The context of the scandal, which makes it plausible, is equally scandalous.

Joe diGenova is a former special prosecutor who investigated New York’s Eliot Spitzer and the Teamsters Union. In a 30-minute interview he explained why so many arms of the US government are trying to prove President Donald Trump colluded with Russia during the election campaign.

The idea is that the US intelligence community and Department of Justice deliberately fudged an investigation of Hillary Clinton, their favoured candidate, during the 2016 election campaign. She had kept secret data on her private computer servers during her time as secretary of state, which can be a crime. This wasn’t investigated properly by the assigned FBI agents, to put it mildly.

The investigators banked on Clinton winning the election and covering for them. “The problem was, she didn’t win,” diGenova explained to The Daily Caller. That means their fudged investigation came under scrutiny when they weren’t expecting it to.

For example, the FBI agent who investigated Clinton has since been fired for his bias against Trump, revealed in text messages. It’s also emerged he downgraded the FBI’s assessment of Clinton’s potential crimes in such a way that she could avoid prosecution, contrary to the initial assessment by which she could’ve been prosecuted. The investigation’s result was a hot topic during the election campaign, so his actions influenced the result significantly, even if not decisively.

If this narrative is correct, it means the panic over Trump’s Russian collusion is really a distraction from a failed attempt by the US intelligence agencies to manipulate the election. Because it failed, it has been uncovered. The perpetrators are on the counterattack against Trump to hide their tracks. But their attempts are only making the scandal worse.

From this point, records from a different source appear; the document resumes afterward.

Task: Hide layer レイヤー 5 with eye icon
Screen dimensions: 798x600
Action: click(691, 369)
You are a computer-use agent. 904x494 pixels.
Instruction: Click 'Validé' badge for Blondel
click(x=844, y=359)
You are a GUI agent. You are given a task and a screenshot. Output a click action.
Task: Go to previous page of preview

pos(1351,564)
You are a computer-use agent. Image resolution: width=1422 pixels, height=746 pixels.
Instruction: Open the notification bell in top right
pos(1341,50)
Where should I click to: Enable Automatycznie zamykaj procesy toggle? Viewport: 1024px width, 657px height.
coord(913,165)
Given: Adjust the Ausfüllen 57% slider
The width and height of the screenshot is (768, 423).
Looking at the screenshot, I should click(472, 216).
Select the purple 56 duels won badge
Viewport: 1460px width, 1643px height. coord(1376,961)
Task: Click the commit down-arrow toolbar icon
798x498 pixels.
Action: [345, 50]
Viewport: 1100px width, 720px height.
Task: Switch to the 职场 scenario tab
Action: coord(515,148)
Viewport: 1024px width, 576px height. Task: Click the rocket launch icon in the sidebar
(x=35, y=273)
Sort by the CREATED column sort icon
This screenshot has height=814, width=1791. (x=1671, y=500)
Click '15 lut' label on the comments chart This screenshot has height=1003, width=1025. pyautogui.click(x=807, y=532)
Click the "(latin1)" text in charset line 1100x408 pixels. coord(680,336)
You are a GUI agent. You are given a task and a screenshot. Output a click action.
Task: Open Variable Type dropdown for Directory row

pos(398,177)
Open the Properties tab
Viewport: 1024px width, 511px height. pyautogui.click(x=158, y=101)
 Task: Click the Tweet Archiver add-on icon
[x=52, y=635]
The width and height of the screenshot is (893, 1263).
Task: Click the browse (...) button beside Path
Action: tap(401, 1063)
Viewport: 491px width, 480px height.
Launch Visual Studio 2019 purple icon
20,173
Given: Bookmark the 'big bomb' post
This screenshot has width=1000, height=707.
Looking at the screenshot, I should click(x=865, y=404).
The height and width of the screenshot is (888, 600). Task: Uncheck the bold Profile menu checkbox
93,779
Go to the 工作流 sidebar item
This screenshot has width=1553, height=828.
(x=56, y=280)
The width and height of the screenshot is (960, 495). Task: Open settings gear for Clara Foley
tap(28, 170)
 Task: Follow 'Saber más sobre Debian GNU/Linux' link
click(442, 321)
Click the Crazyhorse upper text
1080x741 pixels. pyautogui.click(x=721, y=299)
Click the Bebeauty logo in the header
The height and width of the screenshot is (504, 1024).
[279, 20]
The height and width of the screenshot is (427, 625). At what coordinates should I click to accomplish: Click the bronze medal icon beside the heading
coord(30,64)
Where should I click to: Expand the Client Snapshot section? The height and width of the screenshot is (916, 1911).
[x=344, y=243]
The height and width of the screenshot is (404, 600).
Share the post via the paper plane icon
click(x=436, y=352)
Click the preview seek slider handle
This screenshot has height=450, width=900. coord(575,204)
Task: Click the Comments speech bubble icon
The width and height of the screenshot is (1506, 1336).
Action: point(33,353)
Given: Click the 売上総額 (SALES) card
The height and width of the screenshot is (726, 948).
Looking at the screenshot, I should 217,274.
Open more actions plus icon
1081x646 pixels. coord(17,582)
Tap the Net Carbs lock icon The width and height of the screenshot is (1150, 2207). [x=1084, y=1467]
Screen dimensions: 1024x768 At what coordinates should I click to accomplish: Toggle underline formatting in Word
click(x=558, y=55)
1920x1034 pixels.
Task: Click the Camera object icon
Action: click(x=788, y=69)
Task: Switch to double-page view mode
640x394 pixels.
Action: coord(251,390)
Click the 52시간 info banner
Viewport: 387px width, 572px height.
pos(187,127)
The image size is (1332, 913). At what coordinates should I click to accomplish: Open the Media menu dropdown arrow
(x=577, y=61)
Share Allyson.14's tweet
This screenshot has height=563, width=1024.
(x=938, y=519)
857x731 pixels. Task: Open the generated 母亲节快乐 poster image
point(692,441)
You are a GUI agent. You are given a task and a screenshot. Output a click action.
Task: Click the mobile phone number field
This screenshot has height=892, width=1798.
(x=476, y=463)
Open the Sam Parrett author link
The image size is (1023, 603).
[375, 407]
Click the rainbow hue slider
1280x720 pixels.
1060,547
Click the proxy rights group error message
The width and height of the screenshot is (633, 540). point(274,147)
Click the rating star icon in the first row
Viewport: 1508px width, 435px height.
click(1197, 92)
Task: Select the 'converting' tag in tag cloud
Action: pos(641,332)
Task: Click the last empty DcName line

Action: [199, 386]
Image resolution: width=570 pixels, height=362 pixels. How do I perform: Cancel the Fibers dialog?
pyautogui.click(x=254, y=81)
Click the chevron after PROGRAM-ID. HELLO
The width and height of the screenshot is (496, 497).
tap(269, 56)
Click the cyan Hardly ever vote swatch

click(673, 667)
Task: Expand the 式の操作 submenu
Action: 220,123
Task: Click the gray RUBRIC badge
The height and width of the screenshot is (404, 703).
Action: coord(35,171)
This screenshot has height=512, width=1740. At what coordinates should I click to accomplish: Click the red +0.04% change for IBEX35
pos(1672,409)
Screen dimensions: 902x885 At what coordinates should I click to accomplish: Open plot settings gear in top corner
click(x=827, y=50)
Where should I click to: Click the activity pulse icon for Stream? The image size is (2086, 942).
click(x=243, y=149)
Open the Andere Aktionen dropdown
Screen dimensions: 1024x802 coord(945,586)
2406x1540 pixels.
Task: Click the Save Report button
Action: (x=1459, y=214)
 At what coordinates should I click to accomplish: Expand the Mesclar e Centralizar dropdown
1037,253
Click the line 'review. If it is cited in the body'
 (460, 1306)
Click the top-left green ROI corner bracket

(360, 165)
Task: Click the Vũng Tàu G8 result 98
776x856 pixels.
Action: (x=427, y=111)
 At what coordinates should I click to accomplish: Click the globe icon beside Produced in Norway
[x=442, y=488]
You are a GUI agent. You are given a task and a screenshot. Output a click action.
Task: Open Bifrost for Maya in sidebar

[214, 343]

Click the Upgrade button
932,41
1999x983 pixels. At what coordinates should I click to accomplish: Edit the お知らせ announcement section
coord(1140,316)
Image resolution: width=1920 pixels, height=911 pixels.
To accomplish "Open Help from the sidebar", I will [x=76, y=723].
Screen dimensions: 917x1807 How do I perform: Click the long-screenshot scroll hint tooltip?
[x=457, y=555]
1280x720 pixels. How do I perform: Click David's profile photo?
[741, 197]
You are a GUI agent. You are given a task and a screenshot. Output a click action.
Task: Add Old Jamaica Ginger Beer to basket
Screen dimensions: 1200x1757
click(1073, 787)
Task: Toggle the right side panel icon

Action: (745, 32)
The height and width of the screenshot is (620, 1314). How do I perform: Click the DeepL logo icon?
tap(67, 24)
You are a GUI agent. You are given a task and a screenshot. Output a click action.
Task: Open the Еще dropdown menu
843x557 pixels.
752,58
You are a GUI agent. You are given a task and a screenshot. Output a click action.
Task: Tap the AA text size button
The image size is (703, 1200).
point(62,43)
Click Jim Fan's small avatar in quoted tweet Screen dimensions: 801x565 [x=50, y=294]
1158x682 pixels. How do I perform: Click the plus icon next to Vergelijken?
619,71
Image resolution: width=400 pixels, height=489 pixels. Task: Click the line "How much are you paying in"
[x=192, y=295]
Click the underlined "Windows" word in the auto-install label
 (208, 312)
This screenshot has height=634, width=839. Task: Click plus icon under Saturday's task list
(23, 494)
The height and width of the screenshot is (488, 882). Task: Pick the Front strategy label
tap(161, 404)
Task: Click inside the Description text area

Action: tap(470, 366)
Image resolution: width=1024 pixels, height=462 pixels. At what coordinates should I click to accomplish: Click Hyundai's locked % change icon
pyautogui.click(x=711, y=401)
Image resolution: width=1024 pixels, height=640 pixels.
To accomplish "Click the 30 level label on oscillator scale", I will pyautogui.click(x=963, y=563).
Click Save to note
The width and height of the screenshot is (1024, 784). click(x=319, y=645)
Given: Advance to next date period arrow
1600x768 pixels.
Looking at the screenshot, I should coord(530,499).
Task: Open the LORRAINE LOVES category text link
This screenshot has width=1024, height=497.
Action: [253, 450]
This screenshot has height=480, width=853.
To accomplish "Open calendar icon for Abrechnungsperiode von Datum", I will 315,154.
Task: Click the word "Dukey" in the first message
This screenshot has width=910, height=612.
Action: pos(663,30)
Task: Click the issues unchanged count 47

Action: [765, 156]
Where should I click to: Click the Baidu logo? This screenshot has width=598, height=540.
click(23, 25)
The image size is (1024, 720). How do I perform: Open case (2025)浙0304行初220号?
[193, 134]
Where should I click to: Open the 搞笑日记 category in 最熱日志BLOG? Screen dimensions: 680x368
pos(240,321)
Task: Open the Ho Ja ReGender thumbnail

The story has been slowly boiling away since 2016. Neither side has come up with proof. Consistently, attempts to prove Trump’s collusion with Russia have come up short. Steadily, more and more details about Clinton’s servers and the botched investigation of her have emerged. Other questionable practices of Clinton were also exposed. Ironically, some involve collusion with Russians. The FBI reinvestigated, but didn’t change its conclusion.

But recently, the drama took a potentially decisive turn. If the Republicans and Trump supporters have it right, the real powers behind the US’ political institutions are about to be exposed.

#ReleaseTheMemo

The real drama started when House Intelligence Committee chairman Devin Nunes created a four-page memo based on intelligence information. He circulated it to lawmakers, but not the media. What’s in the memo depends on who you ask. Fox News host Sean Hannity and one Republican lawmaker said it’s worse than Watergate.

The memo supposedly details how senior members of the FBI used the FISA surveillance method to spy on Trump during the election at the behest of President Barack Obama and Clinton. At least that’s what those who have read the memo imply.

Now, first of all, Nunes is far from reliable. He’s triggered similar dramas over Edward Snowden, for example, that proved disappointing. But this time he may be on to something.

FISA was part of a few scandals in the past. The basic idea is that spy agencies can’t spy on their own citizens without some sort of approval in most Western countries. But they can fairly easily spy on other countries’ citizens. Any data captured about their own citizens in the process is of course just a coincidence.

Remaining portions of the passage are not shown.